-- Opening Marker --

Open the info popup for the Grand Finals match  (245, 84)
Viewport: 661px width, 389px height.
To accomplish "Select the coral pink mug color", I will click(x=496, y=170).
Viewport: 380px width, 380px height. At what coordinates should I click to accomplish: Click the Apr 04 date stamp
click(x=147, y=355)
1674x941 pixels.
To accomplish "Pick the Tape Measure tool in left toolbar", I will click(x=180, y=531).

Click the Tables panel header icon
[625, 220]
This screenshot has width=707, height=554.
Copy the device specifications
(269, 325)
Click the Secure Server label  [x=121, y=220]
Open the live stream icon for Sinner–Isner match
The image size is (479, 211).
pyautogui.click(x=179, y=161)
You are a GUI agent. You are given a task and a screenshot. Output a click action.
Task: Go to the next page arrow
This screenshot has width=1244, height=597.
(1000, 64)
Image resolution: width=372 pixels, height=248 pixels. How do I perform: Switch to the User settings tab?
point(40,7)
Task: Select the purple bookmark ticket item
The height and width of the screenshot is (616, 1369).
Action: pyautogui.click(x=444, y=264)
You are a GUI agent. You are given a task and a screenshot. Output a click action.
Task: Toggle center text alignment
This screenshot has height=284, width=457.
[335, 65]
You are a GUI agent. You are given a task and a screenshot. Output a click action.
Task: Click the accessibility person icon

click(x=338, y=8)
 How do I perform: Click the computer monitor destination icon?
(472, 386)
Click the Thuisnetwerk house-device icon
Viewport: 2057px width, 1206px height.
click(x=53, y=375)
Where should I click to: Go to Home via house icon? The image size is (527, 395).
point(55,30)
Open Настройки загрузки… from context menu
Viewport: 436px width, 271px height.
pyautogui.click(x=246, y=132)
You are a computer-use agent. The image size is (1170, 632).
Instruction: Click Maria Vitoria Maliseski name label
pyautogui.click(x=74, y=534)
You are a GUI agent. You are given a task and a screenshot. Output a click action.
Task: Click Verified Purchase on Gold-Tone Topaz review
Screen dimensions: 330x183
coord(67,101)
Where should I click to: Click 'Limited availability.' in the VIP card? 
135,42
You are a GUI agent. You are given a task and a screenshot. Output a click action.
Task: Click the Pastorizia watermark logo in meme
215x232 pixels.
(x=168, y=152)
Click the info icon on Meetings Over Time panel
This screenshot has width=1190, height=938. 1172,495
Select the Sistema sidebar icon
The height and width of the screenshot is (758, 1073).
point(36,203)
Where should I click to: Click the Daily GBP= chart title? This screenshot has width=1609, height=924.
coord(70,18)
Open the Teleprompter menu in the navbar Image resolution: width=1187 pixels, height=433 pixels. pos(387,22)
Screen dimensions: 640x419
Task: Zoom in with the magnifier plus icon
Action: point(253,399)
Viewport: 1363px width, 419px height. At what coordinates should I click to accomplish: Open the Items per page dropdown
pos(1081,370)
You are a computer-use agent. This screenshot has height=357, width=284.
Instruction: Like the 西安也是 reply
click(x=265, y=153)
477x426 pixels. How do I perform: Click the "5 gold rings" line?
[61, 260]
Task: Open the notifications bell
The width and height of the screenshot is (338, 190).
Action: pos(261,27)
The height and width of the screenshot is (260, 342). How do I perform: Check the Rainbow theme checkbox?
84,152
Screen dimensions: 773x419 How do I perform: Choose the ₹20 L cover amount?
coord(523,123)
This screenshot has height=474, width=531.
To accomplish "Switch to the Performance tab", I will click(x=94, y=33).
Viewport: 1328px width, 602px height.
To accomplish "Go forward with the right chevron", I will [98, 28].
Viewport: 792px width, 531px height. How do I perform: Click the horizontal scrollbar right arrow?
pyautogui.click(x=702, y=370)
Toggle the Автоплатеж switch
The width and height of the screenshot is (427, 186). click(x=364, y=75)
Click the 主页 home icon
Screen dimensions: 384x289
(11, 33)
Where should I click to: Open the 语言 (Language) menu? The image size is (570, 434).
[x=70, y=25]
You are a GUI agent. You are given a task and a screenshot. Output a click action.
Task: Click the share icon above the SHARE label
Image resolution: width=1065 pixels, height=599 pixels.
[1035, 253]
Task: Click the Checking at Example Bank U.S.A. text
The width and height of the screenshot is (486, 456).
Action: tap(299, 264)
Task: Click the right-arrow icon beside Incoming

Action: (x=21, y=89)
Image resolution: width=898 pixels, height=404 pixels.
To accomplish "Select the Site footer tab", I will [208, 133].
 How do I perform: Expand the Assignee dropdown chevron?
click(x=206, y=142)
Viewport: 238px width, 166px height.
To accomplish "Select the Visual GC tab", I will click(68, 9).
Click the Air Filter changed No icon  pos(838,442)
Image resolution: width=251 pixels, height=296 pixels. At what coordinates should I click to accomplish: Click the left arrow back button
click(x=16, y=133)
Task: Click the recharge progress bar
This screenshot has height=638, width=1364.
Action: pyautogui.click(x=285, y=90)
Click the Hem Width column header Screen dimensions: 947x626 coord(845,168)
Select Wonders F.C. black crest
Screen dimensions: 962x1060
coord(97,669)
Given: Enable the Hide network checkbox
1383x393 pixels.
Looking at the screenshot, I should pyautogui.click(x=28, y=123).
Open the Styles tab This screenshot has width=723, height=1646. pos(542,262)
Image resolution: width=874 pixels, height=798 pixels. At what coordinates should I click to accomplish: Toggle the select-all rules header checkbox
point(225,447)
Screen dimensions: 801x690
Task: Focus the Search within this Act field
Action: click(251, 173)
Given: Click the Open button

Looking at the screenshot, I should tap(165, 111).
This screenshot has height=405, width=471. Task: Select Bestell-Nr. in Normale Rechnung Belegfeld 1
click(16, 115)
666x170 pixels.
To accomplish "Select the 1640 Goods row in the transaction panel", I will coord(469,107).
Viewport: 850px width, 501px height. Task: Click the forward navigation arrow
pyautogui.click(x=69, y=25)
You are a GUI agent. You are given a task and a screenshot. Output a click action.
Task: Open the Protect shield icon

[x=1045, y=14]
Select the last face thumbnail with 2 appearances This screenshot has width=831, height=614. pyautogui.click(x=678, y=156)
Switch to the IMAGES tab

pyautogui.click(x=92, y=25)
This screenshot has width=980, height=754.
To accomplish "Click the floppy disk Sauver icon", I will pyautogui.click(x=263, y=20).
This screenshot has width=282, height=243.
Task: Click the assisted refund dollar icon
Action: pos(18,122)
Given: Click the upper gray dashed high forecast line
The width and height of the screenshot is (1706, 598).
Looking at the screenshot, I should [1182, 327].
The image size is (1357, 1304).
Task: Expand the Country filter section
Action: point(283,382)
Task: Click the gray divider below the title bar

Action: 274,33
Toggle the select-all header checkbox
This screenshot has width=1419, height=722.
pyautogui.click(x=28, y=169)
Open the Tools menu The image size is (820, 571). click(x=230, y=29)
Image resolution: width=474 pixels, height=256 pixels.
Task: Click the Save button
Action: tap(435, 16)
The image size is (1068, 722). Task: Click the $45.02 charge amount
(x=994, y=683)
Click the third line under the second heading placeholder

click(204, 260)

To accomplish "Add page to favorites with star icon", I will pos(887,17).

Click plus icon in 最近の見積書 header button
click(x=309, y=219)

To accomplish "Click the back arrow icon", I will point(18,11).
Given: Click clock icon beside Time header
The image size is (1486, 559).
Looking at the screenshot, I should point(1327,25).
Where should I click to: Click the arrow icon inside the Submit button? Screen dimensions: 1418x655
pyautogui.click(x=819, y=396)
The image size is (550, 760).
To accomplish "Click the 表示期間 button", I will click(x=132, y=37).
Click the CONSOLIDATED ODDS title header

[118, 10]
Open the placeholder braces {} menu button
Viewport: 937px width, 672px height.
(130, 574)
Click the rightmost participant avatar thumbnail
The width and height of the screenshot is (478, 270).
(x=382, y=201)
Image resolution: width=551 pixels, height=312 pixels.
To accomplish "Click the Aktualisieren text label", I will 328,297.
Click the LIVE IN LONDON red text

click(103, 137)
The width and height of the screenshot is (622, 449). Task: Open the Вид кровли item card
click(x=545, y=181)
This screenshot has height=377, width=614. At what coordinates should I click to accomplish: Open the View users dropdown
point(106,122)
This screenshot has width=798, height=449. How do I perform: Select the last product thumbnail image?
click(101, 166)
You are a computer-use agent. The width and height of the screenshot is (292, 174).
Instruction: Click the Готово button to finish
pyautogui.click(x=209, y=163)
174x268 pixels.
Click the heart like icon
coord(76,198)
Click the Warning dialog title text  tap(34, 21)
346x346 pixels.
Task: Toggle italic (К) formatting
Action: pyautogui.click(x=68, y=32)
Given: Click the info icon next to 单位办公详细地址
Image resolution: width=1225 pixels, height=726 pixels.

-- Closing Marker --

Check each line of the entries for the string "next". Copy the lines that have it.

Task: Go to the next page arrow
Given: Click the info icon next to 单位办公详细地址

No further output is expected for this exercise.